Retired Navy Airman Sadie Strong joined the Navy in January 2012 because she wanted to make a difference, and to be part of something bigger than herself. In October 2012, she was assaulted and later diagnosed with post-traumatic stress. She was subsequently medically separated from the Navy.
Strong participated in her second DoD Warrior Games as a returning gold medalist, June 19 – 28 in Quantico, Va. Her mother, father, grandparents and brother drove to the Games from Maryland to support her throughout the competition.
On June 26 at Barber Tent Field House, Strong participated in the shooting competition — prone and standing (open) divisions. While Team Navy fans cheered in the stands, Strong shot with incredible accuracy and concentration, and ultimately brought home the gold medal in both divisions.
“I just started shooting in the standing division a month ago and thanks to the great coaches, I continued to practice and improve my skills, daily, leading up to the competition. Winning two gold medals is just awesome,” said Strong.
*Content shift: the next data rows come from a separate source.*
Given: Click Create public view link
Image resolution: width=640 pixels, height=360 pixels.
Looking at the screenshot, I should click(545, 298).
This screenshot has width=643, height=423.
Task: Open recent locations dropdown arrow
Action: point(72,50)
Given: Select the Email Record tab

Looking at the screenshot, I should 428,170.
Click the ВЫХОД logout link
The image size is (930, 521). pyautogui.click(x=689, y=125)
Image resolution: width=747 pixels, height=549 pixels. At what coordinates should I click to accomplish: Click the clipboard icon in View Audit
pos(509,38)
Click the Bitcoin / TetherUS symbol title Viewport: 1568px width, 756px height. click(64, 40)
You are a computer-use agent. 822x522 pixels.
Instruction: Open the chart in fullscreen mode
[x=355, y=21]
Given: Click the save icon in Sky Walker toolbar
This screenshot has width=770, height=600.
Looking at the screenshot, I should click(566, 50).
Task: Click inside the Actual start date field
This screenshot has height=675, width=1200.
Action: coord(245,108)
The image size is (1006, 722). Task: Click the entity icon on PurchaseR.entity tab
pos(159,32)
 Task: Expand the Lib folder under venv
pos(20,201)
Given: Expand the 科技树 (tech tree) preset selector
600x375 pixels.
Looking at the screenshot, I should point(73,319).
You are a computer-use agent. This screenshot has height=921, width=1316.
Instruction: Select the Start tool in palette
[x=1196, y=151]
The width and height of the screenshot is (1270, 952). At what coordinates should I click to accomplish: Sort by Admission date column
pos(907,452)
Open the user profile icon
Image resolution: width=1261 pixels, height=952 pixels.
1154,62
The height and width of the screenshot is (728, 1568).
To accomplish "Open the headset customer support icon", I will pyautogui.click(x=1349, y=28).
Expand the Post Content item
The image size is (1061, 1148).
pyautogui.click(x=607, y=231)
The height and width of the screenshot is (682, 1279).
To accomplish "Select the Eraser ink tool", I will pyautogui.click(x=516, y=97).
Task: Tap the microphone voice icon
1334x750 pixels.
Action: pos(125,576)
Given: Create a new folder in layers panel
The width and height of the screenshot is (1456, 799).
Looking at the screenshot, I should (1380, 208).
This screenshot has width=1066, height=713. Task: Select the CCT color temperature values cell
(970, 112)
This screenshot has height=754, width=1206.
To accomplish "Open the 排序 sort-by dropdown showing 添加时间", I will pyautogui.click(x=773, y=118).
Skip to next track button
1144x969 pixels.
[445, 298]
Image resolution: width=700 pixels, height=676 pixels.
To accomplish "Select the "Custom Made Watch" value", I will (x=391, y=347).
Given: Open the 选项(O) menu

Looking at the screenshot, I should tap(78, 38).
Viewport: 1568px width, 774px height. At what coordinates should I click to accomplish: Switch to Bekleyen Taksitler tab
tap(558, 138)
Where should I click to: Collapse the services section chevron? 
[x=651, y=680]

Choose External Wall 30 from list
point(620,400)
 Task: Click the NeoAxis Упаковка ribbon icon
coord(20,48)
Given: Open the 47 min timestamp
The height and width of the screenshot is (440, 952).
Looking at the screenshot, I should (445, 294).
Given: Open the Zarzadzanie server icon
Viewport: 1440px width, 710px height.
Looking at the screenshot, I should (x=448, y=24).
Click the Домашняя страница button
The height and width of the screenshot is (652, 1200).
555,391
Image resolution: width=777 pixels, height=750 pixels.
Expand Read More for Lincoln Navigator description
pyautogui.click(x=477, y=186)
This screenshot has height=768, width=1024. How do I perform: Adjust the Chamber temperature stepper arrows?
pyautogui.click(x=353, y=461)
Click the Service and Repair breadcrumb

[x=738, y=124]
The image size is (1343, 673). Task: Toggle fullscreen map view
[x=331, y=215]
“I usually stay calm while shooting, however during the shooting prone competition, I began to feel my heart race. I clamed myself down by closing my eyes, taking deep breaths and visualizing a 10.9 score.”
She credits adaptive sports with changing her life. “When I first came in to the program I could not focus on my life and shooting has helped me over come this, keeping my mind from dwelling on the negative. When I get back home from competition, I plan to continue with shooting, possibly going for Nationals or even the Olympics.”
Strong’s mother, Michelle Walcott, congratulated her daughter after winning her second gold medal in the standing shooting completion.
“My daughter is new to this sport. Last year’s DoD Warrior Games was her first time she participated in shooting and she won gold. It is amazing to see this crazy, amazing, talent that I never knew she had. This has been a great experience for all of us and I especially appreciate Navy Wounded Warrior – Safe Harbor for introducing adaptive sports to Sadie,” said Walcott.